## What this task involves
Exactly the lines from the line containing "Where should I click to: Expand" through the last line of the entries below should appear in the answer, reproduced verbatim.

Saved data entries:
- Opening Delimiter -
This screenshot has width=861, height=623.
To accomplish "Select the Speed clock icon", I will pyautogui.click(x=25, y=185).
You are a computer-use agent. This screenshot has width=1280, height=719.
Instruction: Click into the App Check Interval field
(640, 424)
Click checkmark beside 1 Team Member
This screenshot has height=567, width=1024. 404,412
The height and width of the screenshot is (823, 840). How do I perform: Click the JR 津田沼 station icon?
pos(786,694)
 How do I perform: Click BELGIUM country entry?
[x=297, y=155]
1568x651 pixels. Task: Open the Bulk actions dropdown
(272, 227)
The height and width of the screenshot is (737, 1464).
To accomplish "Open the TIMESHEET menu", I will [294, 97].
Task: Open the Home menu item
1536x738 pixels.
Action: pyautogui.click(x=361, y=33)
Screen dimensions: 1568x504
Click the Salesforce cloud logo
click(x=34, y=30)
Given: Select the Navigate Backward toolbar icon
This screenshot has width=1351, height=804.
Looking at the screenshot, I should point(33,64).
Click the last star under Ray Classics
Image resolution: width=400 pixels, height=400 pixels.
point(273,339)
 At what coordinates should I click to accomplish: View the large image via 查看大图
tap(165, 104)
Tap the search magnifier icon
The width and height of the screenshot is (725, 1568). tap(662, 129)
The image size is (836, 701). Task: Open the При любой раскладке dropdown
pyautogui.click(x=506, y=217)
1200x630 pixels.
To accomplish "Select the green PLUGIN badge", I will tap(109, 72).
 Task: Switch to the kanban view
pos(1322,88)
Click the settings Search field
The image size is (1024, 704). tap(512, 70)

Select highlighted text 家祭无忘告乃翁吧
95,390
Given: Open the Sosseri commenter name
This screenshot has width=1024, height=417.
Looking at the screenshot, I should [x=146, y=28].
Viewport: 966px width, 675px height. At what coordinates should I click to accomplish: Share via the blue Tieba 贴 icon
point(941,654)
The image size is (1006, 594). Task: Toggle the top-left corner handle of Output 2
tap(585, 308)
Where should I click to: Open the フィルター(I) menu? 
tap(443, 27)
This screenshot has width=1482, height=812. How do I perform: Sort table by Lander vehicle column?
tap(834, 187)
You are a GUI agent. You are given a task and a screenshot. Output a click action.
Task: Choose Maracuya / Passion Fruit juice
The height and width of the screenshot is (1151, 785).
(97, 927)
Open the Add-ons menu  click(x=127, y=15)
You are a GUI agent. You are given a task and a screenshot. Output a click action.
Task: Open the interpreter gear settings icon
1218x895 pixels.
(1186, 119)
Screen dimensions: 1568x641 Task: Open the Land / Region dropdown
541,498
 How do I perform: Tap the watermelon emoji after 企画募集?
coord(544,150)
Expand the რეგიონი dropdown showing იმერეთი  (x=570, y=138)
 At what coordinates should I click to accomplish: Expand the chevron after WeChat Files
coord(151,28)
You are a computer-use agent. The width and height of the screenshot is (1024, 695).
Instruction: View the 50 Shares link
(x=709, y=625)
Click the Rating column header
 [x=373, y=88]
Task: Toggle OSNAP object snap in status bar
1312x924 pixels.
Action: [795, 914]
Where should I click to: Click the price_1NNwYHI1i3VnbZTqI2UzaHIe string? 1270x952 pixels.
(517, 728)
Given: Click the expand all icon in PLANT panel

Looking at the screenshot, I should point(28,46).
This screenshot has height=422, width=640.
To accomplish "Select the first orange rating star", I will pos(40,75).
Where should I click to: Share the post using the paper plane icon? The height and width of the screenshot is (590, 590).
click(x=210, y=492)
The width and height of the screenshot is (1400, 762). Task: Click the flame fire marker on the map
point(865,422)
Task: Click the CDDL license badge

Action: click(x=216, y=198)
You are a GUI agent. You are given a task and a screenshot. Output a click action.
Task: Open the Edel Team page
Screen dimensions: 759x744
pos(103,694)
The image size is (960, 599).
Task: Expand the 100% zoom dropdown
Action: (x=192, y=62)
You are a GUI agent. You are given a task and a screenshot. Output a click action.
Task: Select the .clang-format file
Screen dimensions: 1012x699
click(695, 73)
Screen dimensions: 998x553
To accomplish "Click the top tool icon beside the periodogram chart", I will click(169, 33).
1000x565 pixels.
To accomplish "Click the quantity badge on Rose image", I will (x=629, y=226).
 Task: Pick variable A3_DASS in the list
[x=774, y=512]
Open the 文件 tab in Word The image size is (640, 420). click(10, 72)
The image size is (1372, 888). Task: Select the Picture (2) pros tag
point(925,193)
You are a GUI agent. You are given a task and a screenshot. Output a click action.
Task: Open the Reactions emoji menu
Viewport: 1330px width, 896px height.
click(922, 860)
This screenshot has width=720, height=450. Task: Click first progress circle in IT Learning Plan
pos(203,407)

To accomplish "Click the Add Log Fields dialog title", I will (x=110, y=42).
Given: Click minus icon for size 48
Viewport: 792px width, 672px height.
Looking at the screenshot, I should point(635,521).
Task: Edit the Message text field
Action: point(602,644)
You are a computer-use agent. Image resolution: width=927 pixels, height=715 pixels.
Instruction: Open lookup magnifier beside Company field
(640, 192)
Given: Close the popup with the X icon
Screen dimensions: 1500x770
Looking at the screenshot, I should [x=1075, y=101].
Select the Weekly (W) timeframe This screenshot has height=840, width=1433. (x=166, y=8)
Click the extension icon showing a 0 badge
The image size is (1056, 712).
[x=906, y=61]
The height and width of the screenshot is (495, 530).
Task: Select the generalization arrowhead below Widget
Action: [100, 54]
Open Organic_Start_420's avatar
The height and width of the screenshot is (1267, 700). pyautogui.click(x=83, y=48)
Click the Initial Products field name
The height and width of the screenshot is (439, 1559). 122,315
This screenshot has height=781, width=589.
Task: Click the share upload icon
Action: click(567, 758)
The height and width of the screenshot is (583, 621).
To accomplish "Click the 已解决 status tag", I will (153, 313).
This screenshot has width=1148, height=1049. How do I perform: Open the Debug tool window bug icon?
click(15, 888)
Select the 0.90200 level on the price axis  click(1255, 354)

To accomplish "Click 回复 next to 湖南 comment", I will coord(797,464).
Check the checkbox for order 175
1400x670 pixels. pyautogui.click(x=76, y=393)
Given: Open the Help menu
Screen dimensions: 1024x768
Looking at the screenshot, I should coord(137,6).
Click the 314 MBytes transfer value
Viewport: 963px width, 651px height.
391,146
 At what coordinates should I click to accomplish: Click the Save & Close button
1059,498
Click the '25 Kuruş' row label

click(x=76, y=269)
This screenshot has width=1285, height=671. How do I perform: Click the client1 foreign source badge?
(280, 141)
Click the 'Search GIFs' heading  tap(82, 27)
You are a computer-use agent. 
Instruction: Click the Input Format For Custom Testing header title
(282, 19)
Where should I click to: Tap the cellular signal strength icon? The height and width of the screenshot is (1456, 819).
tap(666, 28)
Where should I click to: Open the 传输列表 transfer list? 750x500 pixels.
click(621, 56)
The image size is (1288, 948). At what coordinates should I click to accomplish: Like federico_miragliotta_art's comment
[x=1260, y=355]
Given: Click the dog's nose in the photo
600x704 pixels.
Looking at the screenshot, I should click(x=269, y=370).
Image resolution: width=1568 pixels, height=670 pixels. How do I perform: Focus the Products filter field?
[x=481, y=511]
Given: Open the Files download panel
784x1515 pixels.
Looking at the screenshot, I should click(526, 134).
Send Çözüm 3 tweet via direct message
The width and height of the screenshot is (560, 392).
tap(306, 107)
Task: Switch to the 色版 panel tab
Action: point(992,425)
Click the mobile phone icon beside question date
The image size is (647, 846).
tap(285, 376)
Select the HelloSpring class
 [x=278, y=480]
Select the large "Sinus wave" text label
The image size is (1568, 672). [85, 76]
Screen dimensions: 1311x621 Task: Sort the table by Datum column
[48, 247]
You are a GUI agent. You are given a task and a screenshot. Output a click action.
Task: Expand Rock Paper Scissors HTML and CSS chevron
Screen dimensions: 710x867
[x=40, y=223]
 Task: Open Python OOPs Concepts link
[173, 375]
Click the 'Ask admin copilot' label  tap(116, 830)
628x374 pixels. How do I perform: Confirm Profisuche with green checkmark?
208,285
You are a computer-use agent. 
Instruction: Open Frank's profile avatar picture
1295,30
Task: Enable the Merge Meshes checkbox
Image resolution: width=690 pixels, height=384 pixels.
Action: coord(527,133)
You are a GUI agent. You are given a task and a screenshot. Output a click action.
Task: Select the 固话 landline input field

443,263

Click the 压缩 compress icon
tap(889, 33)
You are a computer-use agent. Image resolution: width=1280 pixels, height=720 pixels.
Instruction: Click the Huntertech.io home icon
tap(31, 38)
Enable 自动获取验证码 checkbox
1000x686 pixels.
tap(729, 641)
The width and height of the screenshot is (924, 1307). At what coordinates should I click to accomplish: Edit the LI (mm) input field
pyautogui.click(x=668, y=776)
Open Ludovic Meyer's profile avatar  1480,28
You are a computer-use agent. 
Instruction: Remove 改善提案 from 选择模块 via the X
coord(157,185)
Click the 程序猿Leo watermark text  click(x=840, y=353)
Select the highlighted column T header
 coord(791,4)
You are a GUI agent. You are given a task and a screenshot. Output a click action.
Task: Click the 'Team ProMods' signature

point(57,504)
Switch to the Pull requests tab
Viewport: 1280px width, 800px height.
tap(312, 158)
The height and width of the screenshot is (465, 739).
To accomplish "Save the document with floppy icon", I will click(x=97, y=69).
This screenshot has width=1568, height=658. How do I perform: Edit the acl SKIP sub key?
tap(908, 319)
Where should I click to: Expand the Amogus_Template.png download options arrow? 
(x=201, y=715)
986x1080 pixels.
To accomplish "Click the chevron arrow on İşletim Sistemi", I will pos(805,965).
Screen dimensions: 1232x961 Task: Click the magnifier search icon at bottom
- Closing Delimiter -
## Response box
Where should I click to: Expand the Amogus_Template.png download options arrow? 
(x=201, y=715)
986x1080 pixels.
To accomplish "Click the chevron arrow on İşletim Sistemi", I will pos(805,965).
Screen dimensions: 1232x961 Task: Click the magnifier search icon at bottom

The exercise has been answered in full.